By preventing large increases in UV radiation, the Montreal Protocol may have also affected the inactivation rates of SARS-CoV-2 exposed to solar UV radiation. Without the Montreal Protocol, these rates would have been larger; however, it is unlikely that this would have significantly changed the progression of the COVID-19 pandemic. The most reliable experimental data suggest that 90% of SARS-CoV-2 particles are inactivated by solar radiation within ~ 7 min for high sun and ~ 13 min for low sun. However, one cannot rely on the Sun’s germicidal effect in general and, in particular, early and late in the day, during winter, or at high latitudes during all seasons. There is evidence of an inverse relationship between ambient solar UV radiation and the incidence or severity of COVID-19, but the reasons for this inverse correlation have not been unambiguously identified as they can also be explained by confounders, such as ambient temperature, humidity, visible radiation, daylength, temporal changes in risk and disease management, and the proximity of people to other people. Observational studies indicate that higher concentrations of vitamin D (specifically 25(OH)D) in the blood are correlated with lower risk of SARS-CoV-2 positivity or severity of COVID-19. While reasons for this inverse relationship have not been established, a potential link between vitamin D status and disease severity cannot be excluded at this time. Considering that laboratory studies support the role of vitamin D in the immune system, it would be prudent to advocate policies to avoid vitamin D deficiency. However, routine supplementation of populations that are not experiencing vitamin D deficiency is currently not warranted.

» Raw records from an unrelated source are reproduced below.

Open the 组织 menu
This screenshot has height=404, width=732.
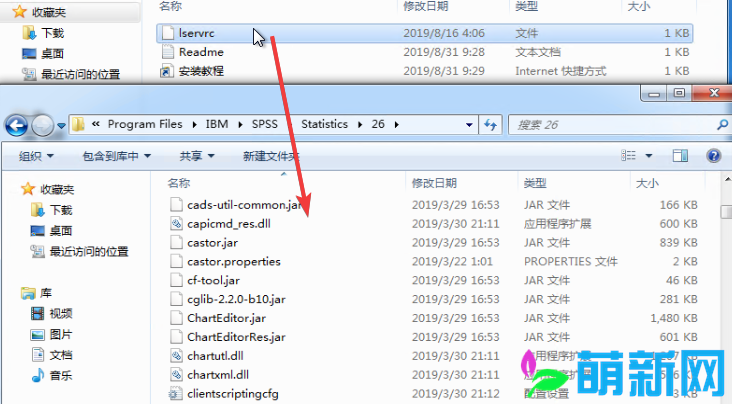click(36, 156)
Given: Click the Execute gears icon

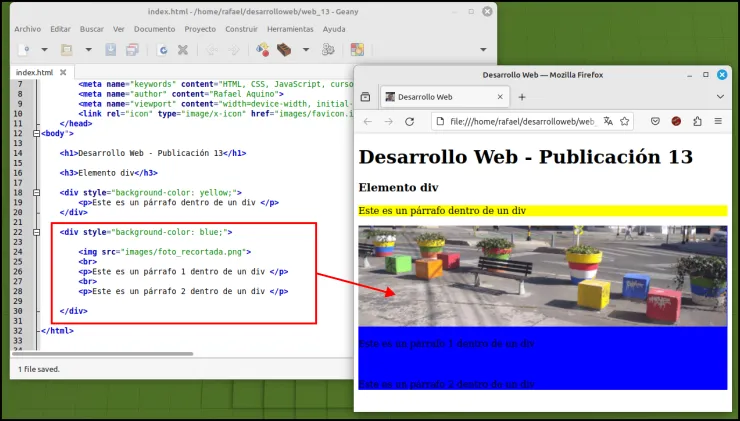Looking at the screenshot, I should [328, 50].
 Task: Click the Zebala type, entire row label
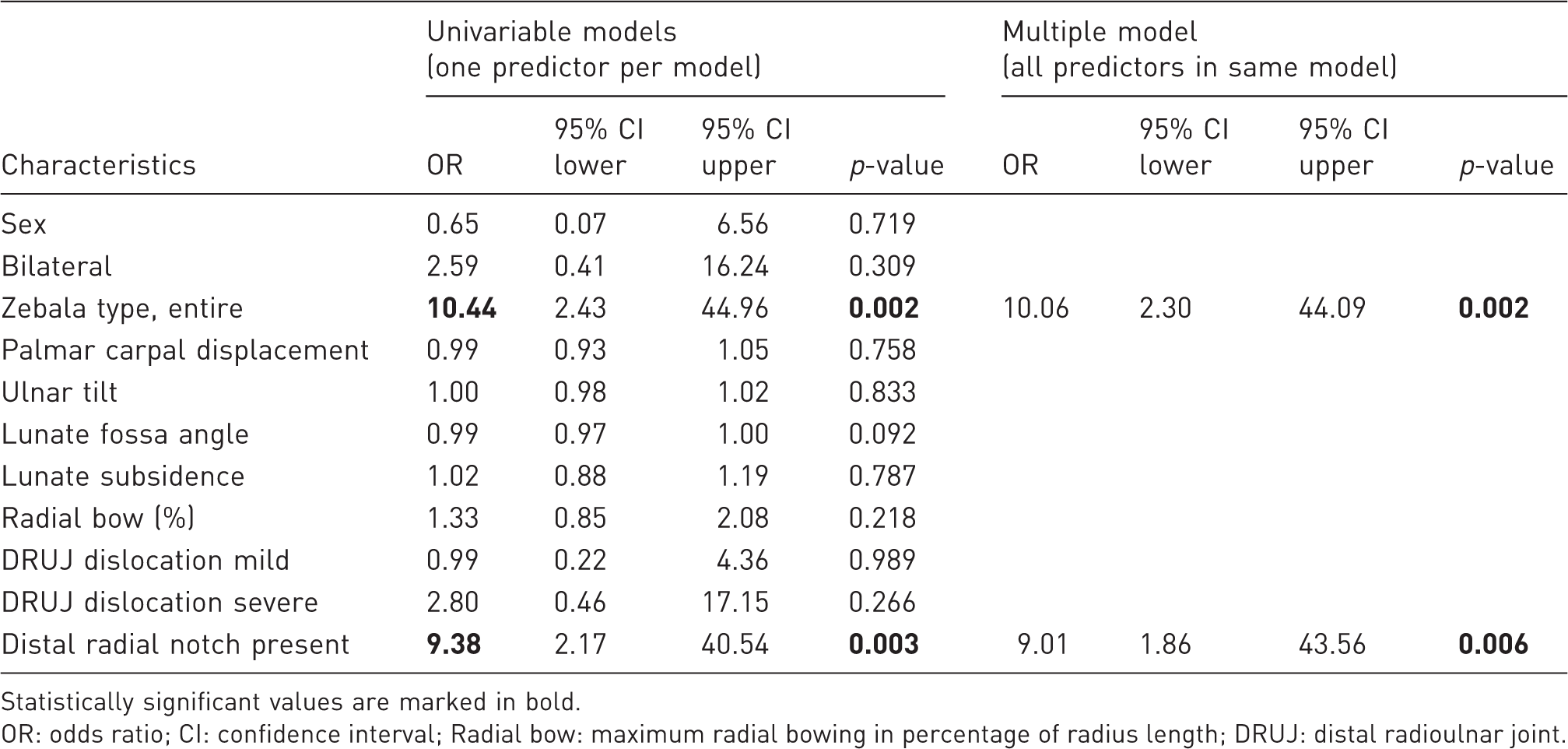122,309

Assessments on the effect of solar UV radiation on COVID-19 prevalence and severity are impeded by: the uncertainty of the action spectrum for the inactivation of SARS-CoV-2; the lack of measurements of inactivation rates of SARS-CoV-2 under solar radiation; the dearth of controlled clinical trials investigating the causes of the inverse association between ambient UV radiation and incidence or severity of COVID-19, which is indicated by observational studies; and the inconsistency between the results of observational studies and randomised trials concerning the role of vitamin D and air pollution in the incidence and progression of COVID-19.